Fidelity International responds to the Chancellor’s budget announcement
In reaction to the Chancellor’s Autumn Budget, in which he announced a new £300million Supporting Families programme, including network hubs across the UK, Maike Currie, Investment Director at Fidelity International, commented:
“The Chancellor’s Budget was widely touted to herald in an age for optimism, but it was clearly bereft of realism. Today people are worried about a cost of living crunch - our own research ahead of the Budget showed this to be people’s biggest concern, yet, in this fragmented Budget there was very little to tackle this.
The measures to address childcare were a token gesture with miniscule amounts pledged. The measures to ‘help parents work’ have very little detail on how to help with the affordability of childcare. Likewise, there was very little about addressing the need for greater flexibility in the workplace and addressing the structural challenges in the labour market.
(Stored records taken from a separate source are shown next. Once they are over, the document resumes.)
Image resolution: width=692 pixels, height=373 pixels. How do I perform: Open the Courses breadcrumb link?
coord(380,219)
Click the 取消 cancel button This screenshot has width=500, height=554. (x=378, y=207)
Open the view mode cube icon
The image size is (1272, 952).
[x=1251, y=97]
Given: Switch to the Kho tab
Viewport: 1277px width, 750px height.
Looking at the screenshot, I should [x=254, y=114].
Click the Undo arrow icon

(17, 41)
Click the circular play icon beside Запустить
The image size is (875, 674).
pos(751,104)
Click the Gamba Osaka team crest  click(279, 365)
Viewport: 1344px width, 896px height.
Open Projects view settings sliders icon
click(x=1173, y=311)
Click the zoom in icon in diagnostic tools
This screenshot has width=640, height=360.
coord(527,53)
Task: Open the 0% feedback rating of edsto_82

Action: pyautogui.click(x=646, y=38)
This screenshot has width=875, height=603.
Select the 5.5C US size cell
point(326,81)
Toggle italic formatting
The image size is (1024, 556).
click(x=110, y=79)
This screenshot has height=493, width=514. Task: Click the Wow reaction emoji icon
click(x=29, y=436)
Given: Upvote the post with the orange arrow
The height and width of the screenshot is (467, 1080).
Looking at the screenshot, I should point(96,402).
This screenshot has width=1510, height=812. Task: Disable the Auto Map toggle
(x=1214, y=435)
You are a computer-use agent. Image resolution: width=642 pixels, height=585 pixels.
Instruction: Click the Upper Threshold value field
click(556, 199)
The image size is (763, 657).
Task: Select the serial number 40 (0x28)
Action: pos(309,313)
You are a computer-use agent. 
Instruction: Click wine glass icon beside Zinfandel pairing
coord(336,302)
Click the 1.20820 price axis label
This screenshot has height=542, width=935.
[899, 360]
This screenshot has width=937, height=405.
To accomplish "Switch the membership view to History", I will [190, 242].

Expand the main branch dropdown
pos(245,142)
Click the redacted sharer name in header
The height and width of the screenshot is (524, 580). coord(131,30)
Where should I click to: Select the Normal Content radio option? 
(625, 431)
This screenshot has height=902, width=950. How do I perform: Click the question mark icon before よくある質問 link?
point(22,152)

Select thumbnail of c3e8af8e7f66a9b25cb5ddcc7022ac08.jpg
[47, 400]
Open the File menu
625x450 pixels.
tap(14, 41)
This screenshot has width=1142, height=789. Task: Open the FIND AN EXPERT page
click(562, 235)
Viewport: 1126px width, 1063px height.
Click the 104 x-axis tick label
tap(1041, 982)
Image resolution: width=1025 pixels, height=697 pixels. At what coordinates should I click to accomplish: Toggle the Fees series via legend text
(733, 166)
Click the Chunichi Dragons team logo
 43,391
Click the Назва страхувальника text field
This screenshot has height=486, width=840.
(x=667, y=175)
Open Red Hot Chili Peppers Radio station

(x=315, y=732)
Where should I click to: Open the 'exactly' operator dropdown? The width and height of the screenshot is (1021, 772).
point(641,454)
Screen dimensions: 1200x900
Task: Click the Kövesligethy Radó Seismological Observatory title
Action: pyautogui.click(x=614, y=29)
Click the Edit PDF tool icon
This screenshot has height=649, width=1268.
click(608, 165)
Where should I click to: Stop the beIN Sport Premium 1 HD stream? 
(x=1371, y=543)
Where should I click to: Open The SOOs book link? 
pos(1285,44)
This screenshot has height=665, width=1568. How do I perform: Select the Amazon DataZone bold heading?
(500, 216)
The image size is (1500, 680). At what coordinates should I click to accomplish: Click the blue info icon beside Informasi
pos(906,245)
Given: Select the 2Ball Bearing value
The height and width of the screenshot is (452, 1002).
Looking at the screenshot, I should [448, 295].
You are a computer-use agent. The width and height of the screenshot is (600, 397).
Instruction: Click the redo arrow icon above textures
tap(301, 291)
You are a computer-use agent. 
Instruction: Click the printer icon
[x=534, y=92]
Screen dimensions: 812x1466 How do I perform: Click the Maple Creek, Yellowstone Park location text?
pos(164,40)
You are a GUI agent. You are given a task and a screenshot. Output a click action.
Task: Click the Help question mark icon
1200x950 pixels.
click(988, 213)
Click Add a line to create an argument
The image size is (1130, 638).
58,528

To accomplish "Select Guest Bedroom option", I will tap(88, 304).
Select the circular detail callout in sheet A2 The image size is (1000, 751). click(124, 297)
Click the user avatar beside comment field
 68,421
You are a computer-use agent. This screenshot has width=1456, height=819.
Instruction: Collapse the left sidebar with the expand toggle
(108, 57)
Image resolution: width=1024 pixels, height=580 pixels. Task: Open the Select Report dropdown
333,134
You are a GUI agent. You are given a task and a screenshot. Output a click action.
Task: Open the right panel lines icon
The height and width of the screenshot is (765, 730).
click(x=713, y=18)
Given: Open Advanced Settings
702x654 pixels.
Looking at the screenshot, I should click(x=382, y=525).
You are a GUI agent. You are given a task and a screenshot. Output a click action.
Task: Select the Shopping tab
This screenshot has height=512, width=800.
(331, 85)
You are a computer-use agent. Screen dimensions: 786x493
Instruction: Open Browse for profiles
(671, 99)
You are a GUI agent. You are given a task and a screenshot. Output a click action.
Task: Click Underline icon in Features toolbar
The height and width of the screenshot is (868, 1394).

Childcare is a major challenge for British families, who shoulder some of the highest childcare costs in the world. It’s not just about the costs or getting the best care for your child - it’s as much about the long-term repercussions a flawed childcare system holds for women, who are still the primary caregivers. Many women drop out of the labour market when they have children often to never return. We require a truly gender-neutral labour market - this will only happen if the childcare issue is addressed.
While the increase in national living wage will benefit women, there was nothing to address the auto-enrolment £10k threshold - many women will still fall through the net. Today’s Budget was a missed opportunity to provide real support to hard-working people.”
In addition, Ed Monk, Associate Director at Fidelity International commented on the fact inflation is to spike to 4% next year, as the economy struggles to keep up with demand in the wake of Covid and Brexit.
“Households struggling as their costs rise will not recognise the optimistic vision set out by the Chancellor today. His own admission that inflation will average 4% in the next year leaves open the possibility that it may peak above even that level. Prices of many essential items are rising much faster than 4%. With energy, food and fuel bills rising, and mortgage repayments perhaps next, tinkering on alcohol and fuel duty is small consolation.
The only significant shelter the Chancellor offered from rising inflation was, rightly enough, aimed at the lowest paid - those on the minimum wage or working whilst on Universal Credit. Beyond that, however, most families will see a squeeze on their household budgets and should resign themselves
to a long year ahead of higher prices and higher tax via the National Insurance rate rise – with seemingly little the Government can do to lighten the load.
Higher inflation also means those who use savings and investments to help fund day-to-day living need a higher return if they want their money to not lose value. The stock market can potentially provide that, although investors should expect volatility as factors like the issues in supply chains and possible re-emergence of the pandemic play out over the next year.”